Passage shown
Joseph F. DeCarolis is an American scientist and academic who had served as the administrator of the Energy Information Administration (EIA) in the Biden administration. His nomination was sent to the United States Senate for consideration on October 4, 2021, and confirmed on March 31, 2022. In 2025, DeCarolis left the EIA and took up a professorship in Engineering and Public Policy at Carnegie Mellon University.

== Education ==

DeCarolis earned a Bachelor of Science degree in physics and environmental science and policy from Clark University, followed by a PhD in engineering and public policy from Carnegie Mellon University.

== Career ==

From 2004 to 2008, DeCarolis served as an environmental scientist in the United States Environmental Protection Agency. From 2005 to 2008, he was also a part-time instructor at Duke University. He joined the faculty of North Carolina State University in 2008 as an associate professor and has since worked as a full professor. DeCarolis specializes in civil engineering, energy systems, and public policy.

Supplied information
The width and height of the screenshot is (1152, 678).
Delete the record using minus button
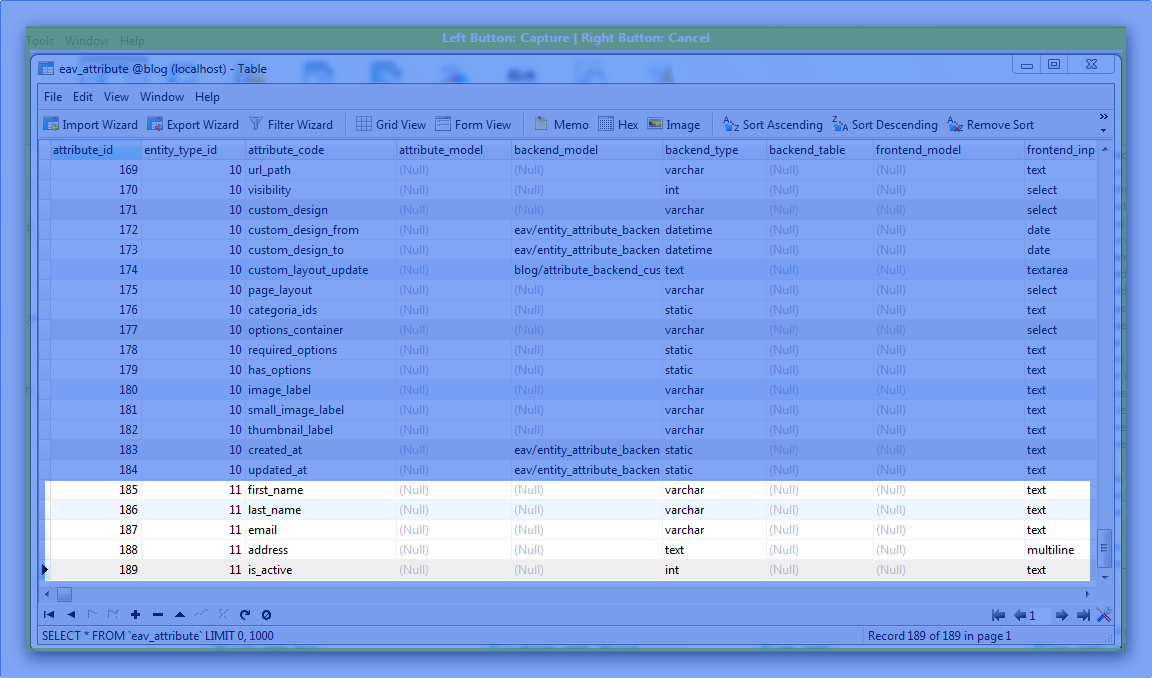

Problems and tasks
• 1. List every university named in the passage on Joseph F. DeCarolis, naming each one once.
• 2. Extract the passage on Joseph F. DeCarolis word for word from "DeCarolis earned a" to "and public policy.".

Task-by-task solutions
• 1.
Carnegie Mellon University
Clark University
Duke University
North Carolina State University

• 2.
DeCarolis earned a Bachelor of Science degree in physics and environmental science and policy from Clark University, followed by a PhD in engineering and public policy from Carnegie Mellon University.

== Career ==

From 2004 to 2008, DeCarolis served as an environmental scientist in the United States Environmental Protection Agency. From 2005 to 2008, he was also a part-time instructor at Duke University. He joined the faculty of North Carolina State University in 2008 as an associate professor and has since worked as a full professor. DeCarolis specializes in civil engineering, energy systems, and public policy.